|
Kernel Cousin Links
Kernel Cousins Home Page |
Guile Links
The Guile Homepage |
This week I'd like to introduce you to Guile News, a kernel cousin representing the Free Software Foundation's Guile programming language. If guile is something new to you, please take a look at the links section for more information.
forcer asked about elegent implementation of a concept hinted at in the docs:
Lately, i was wondering why there was the need for (explicitely)
shared substrings at all.
As hinted in guile-ref, a copy-on-write strategy might make
make-shared-substring useless, since normal substring could
return a shared substring which will be copied on the first
write. This would add a simple check on each string mutation
function, but could increase performance drastically otherwise
and retain a very simple interface.
I liked the idea and wanted to implement it in guile. Taking a
look at strings.[ch] (and symbol.h), i noticed that the length of
a string is encoded in it's SCM object, while the SCM obj's CDR
has to point to the char* directly.
If i wanted to change this, i had to change the implementation of
symbols as well (and probably take in alot of incompatibilities
with other parts of guile that use strings)
I assume that such pointer plays - negative indices to store
information, etc. - are common in guile. One question arises:
why?
Is (SCM_CAR(val)>>8) that much faster than SCM_CDR(val)->length?
Is SCM_CDR(val)[-1] that much faster than SCM_CDR(val)->something?
Well, my thoughts about the copy-on-write idea stumbled on one
problem.
A solution to this problem would be to have (substring) mark the
string it's applied to to be a "substring" as well. The problem
then is that:
(define str1 "foo") ; a string is allocated as usual
(define str2 (substring str1 0 1)) ; str2 is now a shared
; substring of str1
(string-set! str1 0 #\b) ; since str1 is not a shared
; substring, it's not copied,
; and thus str2 => "b"
(define str1 "foo")
(define str2 (substring str1 2 3)) ; str1 and str2 are marked as
; shared substrings
(string-set! str1 0 #\b) ; str1 now points to a newly
; malloc'd copy of the string,
; and str2 points to the
; original string[2]
(string-set! str2 0 #\b) ; str2 is now a copy of the
; string as well, and there's
; no pointer to the original
; string left :]
He added that you could use a reference count to solve this, as he didn't s see any way that a circular dependency could arise.

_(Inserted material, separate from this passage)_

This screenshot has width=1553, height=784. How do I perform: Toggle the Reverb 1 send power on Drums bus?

Chistian Lynbech mentioned that having shared substrings was important, as they provide a good mechanism for communications (i.e., all clients see updates to the strings).

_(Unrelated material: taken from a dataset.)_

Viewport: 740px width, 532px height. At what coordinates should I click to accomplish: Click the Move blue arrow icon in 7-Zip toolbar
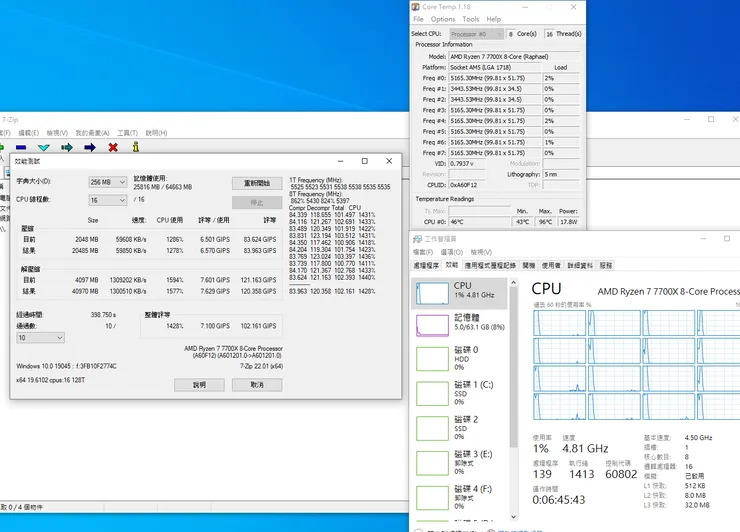point(89,147)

Mikael Djurfeldt pointed out that scm_make_shared_substring already gives Guile e an implementation of sharestrings. But that it is not consistently used. He goes on:
To get the simplest possible user interface, all code should produce
shared strings whenever possible, and coerce them into strings when
necessary. All traces of shared substrings in the interface should be
removed.
[I understand Christian Lynbech's point, but the vast majority of
users want to have a simple system. Those who want to use shared
substrings for communication can implement a specialized data
structure for this purpose.]
Mikael also mentions SCM_COERCE_SUBSTR, and recommends that any operation which mutates a string call it. (Look for it in 'symbols.h'.) At the end of his message, he asks if forcer's second code example doesn't do what it is really intended to.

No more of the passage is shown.